En Madrid, Clara Isabel Cordero, la abogada de Leticia, una joven y guapa profesora universitaria experta en Derecho Internacional, se apresuraba a ir al juzgado que llevaba el asunto de la sustracción de Sara. Intentaba por todos los medios que el juez instructor modificara el auto judicial de detención del padre e incluyera la captura y entrega de la niña. Si el tema ya era complejo en sí, la ausencia por vacaciones del titular del juzgado complicaba aún más el asunto. No obstante, la hábil diligencia de Clara enterneció el corazón de la jueza sustituta, que modificó con urgencia el auto judicial —solo tardó cuatro días— e Interpol pudo emitir así una orden complementaria a la de captura de Abbas. En ella se incluía por fin el rescate de la niña y las circunstancias en las que el padre la había secuestrado y llevado ilegalmente a Iraq. Las órdenes de busca y captura internacional de padre e hija fueron enviadas a la embajada española en Kuwait, y desde allí, Kumar, el chófer hindú del doctor, las llevó a la frontera con Iraq. Allí se las entregó a otro emisario, que las hizo llegar hasta la policía de Basora. Esta vez, no tuve ninguna duda de que hubiera realizado el viaje.

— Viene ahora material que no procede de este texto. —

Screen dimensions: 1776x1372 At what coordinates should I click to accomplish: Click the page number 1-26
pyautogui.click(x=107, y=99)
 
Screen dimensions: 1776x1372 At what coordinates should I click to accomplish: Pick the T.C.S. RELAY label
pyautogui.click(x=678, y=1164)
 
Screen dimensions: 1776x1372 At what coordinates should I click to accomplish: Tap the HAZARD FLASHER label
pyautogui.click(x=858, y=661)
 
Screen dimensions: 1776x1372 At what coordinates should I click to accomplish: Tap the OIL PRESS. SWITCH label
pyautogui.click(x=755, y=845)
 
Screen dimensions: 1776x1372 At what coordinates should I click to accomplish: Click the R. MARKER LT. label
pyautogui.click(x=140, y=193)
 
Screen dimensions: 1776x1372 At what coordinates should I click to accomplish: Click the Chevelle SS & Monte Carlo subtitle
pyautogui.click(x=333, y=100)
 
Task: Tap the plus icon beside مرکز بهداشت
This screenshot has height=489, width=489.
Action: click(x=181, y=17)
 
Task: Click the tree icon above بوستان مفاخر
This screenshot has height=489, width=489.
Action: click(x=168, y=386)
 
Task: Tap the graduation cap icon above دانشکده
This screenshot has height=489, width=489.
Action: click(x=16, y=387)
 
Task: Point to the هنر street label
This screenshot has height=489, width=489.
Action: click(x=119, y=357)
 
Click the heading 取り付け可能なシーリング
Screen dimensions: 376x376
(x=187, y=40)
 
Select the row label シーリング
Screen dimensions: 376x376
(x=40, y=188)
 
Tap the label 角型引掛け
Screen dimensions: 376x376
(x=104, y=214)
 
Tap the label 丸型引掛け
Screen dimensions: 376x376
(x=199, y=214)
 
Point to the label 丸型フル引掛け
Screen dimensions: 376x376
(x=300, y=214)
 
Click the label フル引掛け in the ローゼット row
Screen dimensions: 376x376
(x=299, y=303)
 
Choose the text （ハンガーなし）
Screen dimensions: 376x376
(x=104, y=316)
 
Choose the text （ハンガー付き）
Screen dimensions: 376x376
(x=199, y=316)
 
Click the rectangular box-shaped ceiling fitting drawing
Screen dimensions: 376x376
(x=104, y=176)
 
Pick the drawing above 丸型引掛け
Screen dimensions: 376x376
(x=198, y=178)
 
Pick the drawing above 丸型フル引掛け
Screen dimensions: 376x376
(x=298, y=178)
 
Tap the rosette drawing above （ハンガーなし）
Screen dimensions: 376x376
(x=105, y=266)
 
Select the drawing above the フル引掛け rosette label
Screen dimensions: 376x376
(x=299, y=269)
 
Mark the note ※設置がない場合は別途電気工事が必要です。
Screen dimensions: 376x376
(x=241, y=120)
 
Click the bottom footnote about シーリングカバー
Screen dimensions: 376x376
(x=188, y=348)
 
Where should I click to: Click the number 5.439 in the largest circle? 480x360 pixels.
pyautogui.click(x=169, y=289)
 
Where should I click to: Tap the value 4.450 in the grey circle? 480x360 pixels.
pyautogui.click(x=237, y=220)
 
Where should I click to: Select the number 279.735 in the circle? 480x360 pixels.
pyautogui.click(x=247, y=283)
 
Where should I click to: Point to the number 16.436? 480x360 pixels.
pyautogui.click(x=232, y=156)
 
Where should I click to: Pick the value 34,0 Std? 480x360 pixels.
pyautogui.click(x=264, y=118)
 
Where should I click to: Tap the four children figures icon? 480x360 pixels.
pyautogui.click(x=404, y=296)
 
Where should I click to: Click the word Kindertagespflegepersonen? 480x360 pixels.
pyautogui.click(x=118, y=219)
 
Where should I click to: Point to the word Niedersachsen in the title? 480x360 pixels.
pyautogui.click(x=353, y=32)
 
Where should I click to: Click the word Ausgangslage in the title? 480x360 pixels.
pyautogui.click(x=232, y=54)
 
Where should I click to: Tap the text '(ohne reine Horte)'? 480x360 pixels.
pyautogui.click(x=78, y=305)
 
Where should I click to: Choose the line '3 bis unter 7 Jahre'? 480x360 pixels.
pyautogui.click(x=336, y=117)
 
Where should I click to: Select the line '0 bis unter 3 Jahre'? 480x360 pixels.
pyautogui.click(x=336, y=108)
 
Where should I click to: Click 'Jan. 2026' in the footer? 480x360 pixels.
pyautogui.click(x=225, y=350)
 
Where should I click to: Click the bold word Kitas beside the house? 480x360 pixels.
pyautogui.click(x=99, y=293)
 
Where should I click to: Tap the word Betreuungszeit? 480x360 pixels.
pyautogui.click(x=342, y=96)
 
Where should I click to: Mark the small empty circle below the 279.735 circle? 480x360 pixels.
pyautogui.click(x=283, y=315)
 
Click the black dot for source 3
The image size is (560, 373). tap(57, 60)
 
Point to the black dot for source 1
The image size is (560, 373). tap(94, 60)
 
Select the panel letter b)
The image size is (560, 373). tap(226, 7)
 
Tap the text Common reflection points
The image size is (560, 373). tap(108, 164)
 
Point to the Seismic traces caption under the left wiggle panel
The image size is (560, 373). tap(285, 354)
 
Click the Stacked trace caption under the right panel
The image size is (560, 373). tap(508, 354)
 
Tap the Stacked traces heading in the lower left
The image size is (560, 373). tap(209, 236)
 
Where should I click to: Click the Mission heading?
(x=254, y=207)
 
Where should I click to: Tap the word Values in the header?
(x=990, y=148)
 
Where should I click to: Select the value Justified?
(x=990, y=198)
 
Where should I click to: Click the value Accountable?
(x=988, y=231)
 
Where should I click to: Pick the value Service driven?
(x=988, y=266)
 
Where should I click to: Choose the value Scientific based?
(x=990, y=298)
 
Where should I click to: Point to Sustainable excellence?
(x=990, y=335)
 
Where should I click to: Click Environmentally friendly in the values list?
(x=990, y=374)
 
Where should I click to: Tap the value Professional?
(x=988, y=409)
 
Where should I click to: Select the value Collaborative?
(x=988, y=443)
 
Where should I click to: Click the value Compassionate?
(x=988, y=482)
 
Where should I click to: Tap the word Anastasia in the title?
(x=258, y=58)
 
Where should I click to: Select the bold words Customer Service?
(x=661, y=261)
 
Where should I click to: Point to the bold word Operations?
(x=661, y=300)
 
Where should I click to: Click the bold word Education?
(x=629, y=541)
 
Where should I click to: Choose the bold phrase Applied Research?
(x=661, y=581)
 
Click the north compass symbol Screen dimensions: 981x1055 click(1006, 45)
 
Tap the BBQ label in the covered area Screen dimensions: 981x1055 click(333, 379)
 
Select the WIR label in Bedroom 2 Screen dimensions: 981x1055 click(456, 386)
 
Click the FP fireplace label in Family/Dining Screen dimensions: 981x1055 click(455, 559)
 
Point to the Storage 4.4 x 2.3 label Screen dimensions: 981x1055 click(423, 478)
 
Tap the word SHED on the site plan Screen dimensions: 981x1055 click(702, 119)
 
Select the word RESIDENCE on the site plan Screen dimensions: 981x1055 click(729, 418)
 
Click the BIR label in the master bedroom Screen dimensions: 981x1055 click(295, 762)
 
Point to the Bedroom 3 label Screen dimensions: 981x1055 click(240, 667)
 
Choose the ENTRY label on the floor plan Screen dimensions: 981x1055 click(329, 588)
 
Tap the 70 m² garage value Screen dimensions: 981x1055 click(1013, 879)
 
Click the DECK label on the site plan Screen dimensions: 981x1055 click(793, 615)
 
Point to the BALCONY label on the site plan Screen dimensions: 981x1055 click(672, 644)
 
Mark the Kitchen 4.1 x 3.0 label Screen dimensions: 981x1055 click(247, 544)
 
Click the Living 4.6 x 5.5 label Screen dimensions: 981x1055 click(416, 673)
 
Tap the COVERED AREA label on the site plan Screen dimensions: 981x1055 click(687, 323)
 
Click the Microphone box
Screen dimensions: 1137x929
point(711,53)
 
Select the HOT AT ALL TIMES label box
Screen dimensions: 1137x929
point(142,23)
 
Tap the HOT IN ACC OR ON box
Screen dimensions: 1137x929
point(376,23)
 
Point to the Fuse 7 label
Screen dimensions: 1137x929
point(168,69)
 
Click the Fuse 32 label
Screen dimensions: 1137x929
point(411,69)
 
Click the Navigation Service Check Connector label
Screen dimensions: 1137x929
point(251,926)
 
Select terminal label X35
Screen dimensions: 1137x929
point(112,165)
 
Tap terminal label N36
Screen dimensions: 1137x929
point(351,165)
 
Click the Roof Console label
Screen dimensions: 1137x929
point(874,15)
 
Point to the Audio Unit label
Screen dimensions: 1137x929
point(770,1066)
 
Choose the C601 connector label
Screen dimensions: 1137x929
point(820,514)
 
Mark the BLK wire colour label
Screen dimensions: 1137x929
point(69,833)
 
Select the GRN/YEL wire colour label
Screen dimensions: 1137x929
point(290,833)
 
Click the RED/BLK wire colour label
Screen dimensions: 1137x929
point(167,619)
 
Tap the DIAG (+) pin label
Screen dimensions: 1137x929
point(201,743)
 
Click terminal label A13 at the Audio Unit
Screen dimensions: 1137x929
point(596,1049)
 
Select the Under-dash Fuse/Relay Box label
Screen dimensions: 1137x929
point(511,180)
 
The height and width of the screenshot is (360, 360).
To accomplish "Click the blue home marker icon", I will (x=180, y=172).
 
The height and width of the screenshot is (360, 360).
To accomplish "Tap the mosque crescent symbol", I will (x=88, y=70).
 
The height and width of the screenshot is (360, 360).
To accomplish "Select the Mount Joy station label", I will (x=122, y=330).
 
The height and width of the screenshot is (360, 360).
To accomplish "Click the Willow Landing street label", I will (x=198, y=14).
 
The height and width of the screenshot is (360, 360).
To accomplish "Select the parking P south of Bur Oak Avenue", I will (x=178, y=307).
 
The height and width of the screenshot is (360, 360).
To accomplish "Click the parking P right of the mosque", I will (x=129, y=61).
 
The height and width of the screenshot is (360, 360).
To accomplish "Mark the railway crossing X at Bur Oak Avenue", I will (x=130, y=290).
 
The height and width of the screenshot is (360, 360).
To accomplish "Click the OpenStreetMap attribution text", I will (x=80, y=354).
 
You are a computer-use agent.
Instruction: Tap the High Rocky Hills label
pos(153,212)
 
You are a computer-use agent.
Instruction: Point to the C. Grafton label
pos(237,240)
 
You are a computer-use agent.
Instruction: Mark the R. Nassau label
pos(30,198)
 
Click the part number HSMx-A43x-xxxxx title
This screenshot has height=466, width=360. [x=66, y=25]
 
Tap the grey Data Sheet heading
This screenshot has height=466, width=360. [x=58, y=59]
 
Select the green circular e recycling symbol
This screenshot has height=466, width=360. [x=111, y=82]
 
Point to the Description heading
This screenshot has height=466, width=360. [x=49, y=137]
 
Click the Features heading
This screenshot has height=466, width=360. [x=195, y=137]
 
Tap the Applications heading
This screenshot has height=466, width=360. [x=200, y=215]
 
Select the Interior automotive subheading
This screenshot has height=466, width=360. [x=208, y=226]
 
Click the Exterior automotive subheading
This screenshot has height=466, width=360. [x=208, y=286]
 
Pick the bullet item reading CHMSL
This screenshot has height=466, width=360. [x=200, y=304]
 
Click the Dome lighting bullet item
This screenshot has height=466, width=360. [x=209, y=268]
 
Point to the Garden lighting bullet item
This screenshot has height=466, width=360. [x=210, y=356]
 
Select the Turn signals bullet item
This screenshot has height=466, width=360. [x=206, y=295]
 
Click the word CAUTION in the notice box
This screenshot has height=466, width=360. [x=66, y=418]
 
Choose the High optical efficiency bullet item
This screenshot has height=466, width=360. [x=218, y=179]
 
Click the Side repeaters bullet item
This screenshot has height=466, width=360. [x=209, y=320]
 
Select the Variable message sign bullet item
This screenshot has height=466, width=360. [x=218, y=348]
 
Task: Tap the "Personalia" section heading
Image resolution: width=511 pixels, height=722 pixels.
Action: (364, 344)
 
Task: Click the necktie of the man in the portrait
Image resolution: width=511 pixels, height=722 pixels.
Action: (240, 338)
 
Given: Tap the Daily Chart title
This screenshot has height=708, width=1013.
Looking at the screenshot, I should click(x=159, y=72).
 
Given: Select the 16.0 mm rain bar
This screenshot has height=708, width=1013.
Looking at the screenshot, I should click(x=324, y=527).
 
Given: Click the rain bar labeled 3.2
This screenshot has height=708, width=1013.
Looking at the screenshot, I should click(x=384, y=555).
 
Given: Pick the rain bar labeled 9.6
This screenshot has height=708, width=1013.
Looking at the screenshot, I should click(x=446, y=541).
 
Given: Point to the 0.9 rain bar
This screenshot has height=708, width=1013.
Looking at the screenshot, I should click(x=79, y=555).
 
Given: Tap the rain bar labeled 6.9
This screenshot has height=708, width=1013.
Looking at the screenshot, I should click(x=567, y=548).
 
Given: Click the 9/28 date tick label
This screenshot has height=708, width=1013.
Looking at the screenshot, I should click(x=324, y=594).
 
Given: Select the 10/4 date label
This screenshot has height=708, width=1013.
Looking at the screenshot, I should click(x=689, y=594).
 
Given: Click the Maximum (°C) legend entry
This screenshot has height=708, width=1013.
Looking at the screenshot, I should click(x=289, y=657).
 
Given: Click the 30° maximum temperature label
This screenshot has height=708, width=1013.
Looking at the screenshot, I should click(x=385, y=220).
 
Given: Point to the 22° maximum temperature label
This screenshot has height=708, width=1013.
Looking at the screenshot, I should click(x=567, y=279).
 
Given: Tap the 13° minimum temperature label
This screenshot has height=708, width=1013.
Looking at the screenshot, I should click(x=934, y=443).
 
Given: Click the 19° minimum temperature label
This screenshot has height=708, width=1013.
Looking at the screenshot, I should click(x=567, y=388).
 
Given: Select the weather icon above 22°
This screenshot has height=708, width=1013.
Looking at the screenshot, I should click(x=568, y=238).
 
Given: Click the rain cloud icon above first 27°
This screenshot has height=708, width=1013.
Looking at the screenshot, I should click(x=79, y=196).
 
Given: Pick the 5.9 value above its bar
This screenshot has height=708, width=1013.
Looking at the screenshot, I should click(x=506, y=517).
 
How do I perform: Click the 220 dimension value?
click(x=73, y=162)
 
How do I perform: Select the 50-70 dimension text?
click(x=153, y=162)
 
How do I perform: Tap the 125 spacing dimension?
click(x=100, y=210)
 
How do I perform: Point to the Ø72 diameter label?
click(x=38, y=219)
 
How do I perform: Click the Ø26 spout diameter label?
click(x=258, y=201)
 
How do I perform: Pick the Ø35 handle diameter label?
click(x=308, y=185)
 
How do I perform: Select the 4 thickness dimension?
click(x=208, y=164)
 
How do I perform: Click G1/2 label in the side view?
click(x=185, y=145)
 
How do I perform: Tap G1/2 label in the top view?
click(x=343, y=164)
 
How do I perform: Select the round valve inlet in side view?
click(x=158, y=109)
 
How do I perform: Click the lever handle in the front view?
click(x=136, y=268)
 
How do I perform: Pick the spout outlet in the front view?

Para el doctor, este era el documento definitivo para que Sara fuera rescatada. «Ahora solo hay que esperar», sugirió Khaled, porque la policía de Basora sería diligente en su función de ejecutar la orden de Interpol. Casualmente, y aunque hacía pocos días un juez había rechazado la ejecución ignorando la orden internacional, en las primeras páginas de todos los periódicos de Oriente Medio, aparecía una singular noticia:
«El gobierno de Iraq solicita a través de Interpol la detención de una hermana de Sadam Husein, que reside en Jordania».
Esto abría una puerta a la esperanza, pensando que el gobierno de Nuri al Maliki, entonces primer ministro iraquí, sería respetuoso con los tratados internacionales de colaboración policial. Si eran capaces de solicitar una detención a un país extranjero, deberían ser capaces de ejecutarla en el suyo.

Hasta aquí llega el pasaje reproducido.